Brownsville Independent School District trustees, principals, top administrators and teachers from every BISD campus spent a recent Saturday morning rounding up missing students, telling parents the schools are safe and urging them to send their students back to school.
For years Brownsville ISD has held a Walk for the Future in the fall when school leaders visit the homes of students who haven’t returned to school. This year the walk was even more important due to the challenges of the COVID-19 pandemic, Superintendent Rene Gutierrez said.
“This year we were looking at both populations, the ones that haven’t shown up at all and the ones that were reluctant to come back because of COVID,” he said.
“We had a very successful Saturday. We split up into teams and covered the entire community of Brownsville so we could go out and talk to parents so they could bring their child back to school, back to BISD, and specifically those parents that were concerned with COVID, we wanted to assure those parents that our schools are safe and that we welcome their child back to school and that if they don’t have the vaccine we also have the vaccine.”
Gutierrez said his team visited two homes. At both he had to explain the protocols BISD is taking against the virus, including the mask mandate. In the second home, the student was staying at another home because both parents had COVID and were quarantining.
“We talked to the mom, we were out in the street but we were communicating. That’s the reality of what’s happening out there, at least in the two homes I visited,” Gutierrez said. “Hopefully, we made an impact, and the assurances I got were that they were going to look into bringing their student back to school.”
As of Thursday, BISD had a registered enrollment of 37,713 compared to 40,775 during the 2020-2021 school year, a difference of 3,062 students. In 2019-2020, BISD had 43,028 students, the district reported.

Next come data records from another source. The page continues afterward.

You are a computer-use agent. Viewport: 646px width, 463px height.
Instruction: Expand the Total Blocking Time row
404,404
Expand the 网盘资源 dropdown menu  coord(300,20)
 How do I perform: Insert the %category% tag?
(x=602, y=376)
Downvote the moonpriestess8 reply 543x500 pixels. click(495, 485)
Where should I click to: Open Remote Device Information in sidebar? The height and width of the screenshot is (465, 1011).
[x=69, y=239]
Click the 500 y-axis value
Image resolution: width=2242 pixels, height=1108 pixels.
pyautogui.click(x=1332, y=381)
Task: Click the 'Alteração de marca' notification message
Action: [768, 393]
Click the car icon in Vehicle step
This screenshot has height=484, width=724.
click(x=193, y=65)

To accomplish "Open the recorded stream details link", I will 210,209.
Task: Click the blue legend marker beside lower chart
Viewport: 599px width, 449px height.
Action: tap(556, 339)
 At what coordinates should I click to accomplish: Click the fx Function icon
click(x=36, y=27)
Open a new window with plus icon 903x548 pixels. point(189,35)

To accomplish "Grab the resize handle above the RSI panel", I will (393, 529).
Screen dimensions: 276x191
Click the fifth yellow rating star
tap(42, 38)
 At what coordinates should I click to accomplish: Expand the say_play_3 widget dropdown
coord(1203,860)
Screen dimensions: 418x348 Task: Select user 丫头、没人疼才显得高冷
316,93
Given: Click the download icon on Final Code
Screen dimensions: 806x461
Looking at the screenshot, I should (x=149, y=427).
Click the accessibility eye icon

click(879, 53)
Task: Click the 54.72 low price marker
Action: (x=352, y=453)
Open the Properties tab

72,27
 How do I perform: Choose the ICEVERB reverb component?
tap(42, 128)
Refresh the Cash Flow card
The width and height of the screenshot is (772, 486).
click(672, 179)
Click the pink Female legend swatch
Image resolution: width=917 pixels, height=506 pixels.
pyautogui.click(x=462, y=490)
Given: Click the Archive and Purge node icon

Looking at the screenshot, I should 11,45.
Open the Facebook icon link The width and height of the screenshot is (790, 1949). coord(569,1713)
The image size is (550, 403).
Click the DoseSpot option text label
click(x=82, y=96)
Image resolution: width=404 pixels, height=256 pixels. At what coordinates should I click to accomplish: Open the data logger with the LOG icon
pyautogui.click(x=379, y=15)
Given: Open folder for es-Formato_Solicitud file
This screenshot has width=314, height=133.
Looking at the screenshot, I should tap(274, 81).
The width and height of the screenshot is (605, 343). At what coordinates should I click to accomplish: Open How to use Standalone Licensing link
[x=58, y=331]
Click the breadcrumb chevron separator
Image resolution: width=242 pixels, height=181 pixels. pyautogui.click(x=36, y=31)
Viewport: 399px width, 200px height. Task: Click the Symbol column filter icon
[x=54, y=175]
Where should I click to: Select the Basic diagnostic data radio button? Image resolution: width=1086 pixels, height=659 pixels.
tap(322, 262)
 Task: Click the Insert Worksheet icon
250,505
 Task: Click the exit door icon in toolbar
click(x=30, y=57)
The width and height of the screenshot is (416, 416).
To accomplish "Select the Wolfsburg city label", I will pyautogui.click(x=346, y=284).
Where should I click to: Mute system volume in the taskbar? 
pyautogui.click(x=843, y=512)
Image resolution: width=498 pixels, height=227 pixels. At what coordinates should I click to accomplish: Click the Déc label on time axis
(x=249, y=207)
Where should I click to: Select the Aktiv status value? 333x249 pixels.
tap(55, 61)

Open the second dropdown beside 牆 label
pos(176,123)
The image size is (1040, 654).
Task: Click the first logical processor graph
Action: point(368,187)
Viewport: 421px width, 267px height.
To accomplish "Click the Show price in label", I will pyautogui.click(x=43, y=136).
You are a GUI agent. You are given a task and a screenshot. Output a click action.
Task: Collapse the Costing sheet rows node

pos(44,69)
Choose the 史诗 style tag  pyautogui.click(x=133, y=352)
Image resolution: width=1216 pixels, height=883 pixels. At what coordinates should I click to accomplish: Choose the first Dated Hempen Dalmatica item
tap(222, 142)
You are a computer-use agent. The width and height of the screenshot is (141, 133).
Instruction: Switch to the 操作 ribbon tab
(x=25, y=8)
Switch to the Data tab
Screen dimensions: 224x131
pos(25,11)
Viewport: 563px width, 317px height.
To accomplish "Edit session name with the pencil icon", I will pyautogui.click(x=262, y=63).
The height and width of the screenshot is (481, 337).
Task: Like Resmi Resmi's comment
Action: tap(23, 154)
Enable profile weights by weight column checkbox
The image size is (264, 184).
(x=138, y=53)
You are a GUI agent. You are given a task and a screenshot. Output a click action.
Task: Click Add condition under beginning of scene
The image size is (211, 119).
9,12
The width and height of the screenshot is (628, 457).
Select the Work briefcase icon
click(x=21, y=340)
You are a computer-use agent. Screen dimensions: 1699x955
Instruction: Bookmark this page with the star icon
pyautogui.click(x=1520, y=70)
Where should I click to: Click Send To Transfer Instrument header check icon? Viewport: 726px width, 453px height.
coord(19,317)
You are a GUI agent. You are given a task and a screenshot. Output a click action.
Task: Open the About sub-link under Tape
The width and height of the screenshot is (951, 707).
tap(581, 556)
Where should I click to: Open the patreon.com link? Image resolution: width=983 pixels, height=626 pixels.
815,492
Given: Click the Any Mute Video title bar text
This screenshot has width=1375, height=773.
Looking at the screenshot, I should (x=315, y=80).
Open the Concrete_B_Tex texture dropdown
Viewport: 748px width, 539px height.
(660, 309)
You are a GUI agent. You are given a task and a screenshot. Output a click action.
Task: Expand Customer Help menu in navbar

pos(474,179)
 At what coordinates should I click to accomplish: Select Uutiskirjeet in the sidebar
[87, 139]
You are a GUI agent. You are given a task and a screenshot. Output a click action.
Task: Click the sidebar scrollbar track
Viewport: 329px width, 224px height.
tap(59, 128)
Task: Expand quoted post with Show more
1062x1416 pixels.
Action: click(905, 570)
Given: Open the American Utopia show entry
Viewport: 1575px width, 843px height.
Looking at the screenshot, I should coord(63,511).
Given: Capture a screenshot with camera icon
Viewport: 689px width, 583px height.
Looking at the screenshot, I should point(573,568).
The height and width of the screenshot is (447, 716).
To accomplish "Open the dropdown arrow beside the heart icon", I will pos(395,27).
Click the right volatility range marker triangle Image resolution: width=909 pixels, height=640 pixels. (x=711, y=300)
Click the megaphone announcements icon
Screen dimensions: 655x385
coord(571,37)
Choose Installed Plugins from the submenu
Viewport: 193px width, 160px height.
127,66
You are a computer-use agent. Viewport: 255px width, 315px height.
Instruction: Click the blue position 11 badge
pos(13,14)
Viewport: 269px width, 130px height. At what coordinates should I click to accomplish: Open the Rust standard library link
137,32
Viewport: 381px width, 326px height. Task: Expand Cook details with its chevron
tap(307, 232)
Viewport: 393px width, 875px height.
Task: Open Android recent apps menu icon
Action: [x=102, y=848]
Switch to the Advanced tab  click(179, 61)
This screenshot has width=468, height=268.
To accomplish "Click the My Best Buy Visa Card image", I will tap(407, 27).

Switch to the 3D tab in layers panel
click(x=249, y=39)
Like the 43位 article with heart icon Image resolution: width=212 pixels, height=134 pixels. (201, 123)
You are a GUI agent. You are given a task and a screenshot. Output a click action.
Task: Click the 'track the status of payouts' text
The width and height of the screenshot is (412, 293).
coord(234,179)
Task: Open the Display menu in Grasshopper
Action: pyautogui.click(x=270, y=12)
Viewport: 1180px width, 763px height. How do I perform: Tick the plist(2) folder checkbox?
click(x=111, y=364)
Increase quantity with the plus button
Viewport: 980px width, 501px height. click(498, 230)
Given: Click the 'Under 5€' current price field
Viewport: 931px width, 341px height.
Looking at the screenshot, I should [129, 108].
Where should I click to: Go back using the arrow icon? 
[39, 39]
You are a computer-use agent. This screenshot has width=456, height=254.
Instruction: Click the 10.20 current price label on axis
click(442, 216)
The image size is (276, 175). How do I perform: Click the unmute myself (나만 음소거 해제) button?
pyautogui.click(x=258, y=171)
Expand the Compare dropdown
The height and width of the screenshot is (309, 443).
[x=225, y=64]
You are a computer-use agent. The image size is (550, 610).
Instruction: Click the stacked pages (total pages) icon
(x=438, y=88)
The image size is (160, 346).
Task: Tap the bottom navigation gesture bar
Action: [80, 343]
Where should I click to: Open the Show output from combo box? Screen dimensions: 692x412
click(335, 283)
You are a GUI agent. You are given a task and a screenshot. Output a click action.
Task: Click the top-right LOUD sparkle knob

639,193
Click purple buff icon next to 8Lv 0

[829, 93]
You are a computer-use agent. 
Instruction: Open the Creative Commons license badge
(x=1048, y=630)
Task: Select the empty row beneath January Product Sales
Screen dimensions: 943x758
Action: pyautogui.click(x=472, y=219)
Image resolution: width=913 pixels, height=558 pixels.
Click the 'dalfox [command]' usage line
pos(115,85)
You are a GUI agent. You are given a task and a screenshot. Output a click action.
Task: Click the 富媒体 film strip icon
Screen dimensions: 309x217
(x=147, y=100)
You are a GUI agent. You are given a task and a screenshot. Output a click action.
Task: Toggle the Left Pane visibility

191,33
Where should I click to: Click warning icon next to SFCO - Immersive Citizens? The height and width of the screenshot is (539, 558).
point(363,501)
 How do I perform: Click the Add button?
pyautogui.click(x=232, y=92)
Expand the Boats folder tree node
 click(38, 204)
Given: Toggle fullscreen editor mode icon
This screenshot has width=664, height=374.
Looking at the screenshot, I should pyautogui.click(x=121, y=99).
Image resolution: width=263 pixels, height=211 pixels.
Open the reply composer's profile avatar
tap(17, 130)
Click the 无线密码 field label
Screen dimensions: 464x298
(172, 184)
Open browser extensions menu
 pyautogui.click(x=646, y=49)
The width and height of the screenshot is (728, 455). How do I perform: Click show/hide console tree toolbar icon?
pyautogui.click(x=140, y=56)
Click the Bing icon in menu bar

At Oliveira Middle School, Principal Martha Medina thanked Gutierrez for bringing back Walk for the Future, which she ranked among BISD traditions that have gone on for years and felt good to be doing again. She said the parents she talked to were interested in the information the school officials brought.
“We also talked to some parents who said they were helpless, that the children were suffering from depression, that they couldn’t snap out of it after we went into the COVID phase last year and they seem to have become very withdrawn and depressed and suffered from depression in combination with anxiety,” Medina said.
“So we brought to their attention that we have services like 504 services to provide counseling support, to provide a health plan, and all of that would be eventful if they would take the first step and put their child in our hands so we can begin the process of working with that child on the unexpected consequences that this pandemic has caused.”
Medina said her school found 78 students who had not returned to school, but after calling parents determined that 42 families would need to be contacted, the rest having gone to a charter schools or left Brownsville for employment or other reasons.
If each of BISD’s 54 schools had similar numbers it would mean BISD representatives visited more than 2,000 homes during the walk, held Sept. 11.
Medina, a 33-year BISD employee who has served as a high school assistant principal and dean of instruction, said she emphasized during the event, and when meeting with parents generally, how highly qualified BISD teachers and administrators are, that they receive continual trainings to stay current in their profession.
“We got to go out there and knock on their doors to show that we’re truly invested, not just in getting the students back in school but to go on and graduate,” she said. “We were also able to fold in Senate Bill 15, which allows online instruction for some students and those who are homebound and fragile.”
Gutierrez characterized the walk as a “total team effort” that brought out legitimate concerns about COVID-19 in a community where many moms and dads live in the same household with grandparents and students.
“It was an awesome event, very touching,” he said. “The most important thing was we were sending a message to our community that we care about our students and we can run our schools safely.”